▶ _SELECTED TEXT_
****************

Aunty Deva, when I got the text that you were gone my body went into shock slowly and effectively until I found myself on my knees, palms to the 'aina, head to the floor. Crying. Aunty, I am so sad to see you go. I know the cancer was exhausting. I know you did everything you could to overcome it. I know you are at rest now. And I am grieving my loss even as I thank Ke Akua for all you mean to me.

Aunty, thank you for showing me by example the importance of being a life-long learner. The hours you spent in class with all your students studying the Hawaiian language with us, you always the first one to ask questions, the first to say you did not know but would love to learn. Aunty, you were curious and humble, always seeking knowledge from others even keiki. Thank you for teaching me about Pele and Hi'iakaikapoliopele, Kalākaua and Liliuokalani. You normalized my own search for answers.

Aunty Deva, thank you for hula, the dance and the hālau. I met you when I was 10 years old, before Kaleinani o ke Kukui was the influential Polynesian arts community that it is now. My family had just moved to Washington from Kentucky and you understood what that was like because of your years in Tennessee. You welcomed us with open arms, each of us, even me with my spinal cord injury that I could hide in other parts of my life. Not in hula. When I danced it was obvious that my body was different from my hula sisters. As the hālau grew and I became a teenager, more and more aware of how people stare when someone is different, stare but do not ask for clarity, I began to pull away from hula.

****************

▶ _THE DATA_
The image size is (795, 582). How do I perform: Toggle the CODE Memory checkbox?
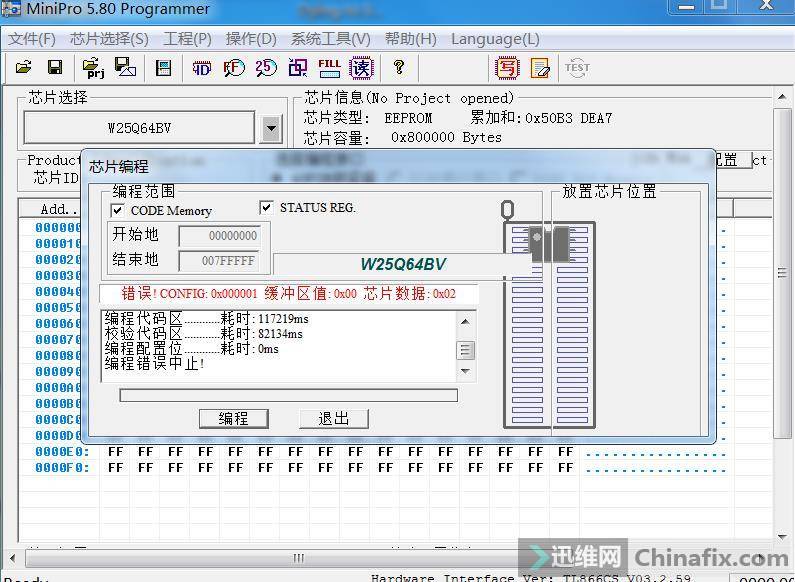click(118, 210)

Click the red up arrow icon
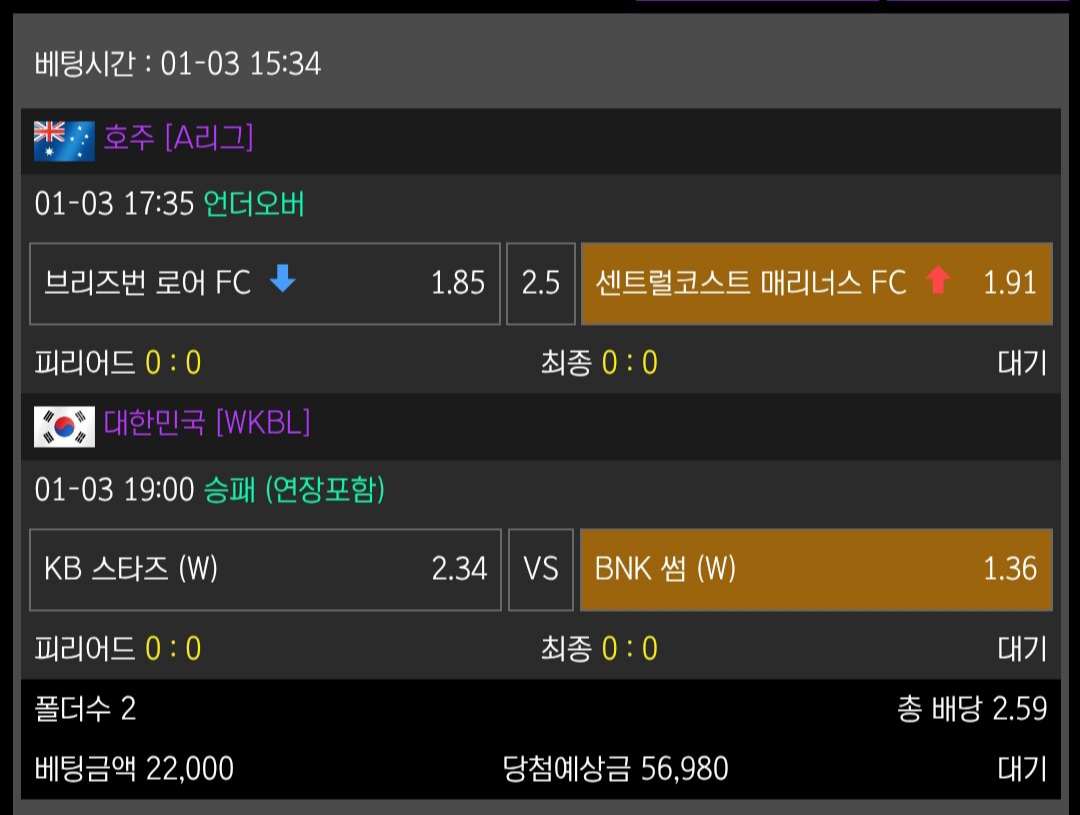tap(937, 282)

****************

▶ _REQUIRED ACTION_
Continue the letter to Aunty Deva from the point where it stops. The lines above have no connection to the letter to Aunty Deva.

▶ _SOLVED EXERCISE_
You never pulled away from me, though. Dancing for you was always like being hugged. You never made me feel that I was less of a dancer than my able-bodied hula sisters or that I was more special than anyone else. In those crucial formative years when girls are so often told false and damaging things about themselves and their bodies, you breathed life into me. You treated me like a whole person. You paid attention to me. You instructed me on life and dance like a mother, with love and honesty. You encouraged me to pursue my dreams even when it meant I would no longer be as active in the hālau. You showed me how to be grateful for what my body -- yes, even my fragile, broken body -- could do. You taught me that I was strong and smart. And that my smile and my mind, not my hips or my butt, were the most beautiful parts of my body.

Aunty Deva, you were the first person I ever saw play the ipu heke. You taught me how to sync my heart beat to its rhythms. Thank you for leaving this way to continue loving you.

Aunty, thank you for the years of training. The hours you spent teaching me the steps that come together to form a hula. The days spent in workshops, the late night trips to Walmart to buy fabric to sew pa'us, the times you hopped up from your spot in the front of the class to straighten my feet, my hips, my hands. Aunty, thank you for being patient with me even though my ka'os were always off beat. Why that step is so hard for me I will never understand!

You taught us hula in living rooms, backyards, parks and schools - and by doing so taught me that dreams are worth pursuing, no matter how impossible they may seem to others to reach. Look at the legacy you left us. I am honored to be one of your haumana.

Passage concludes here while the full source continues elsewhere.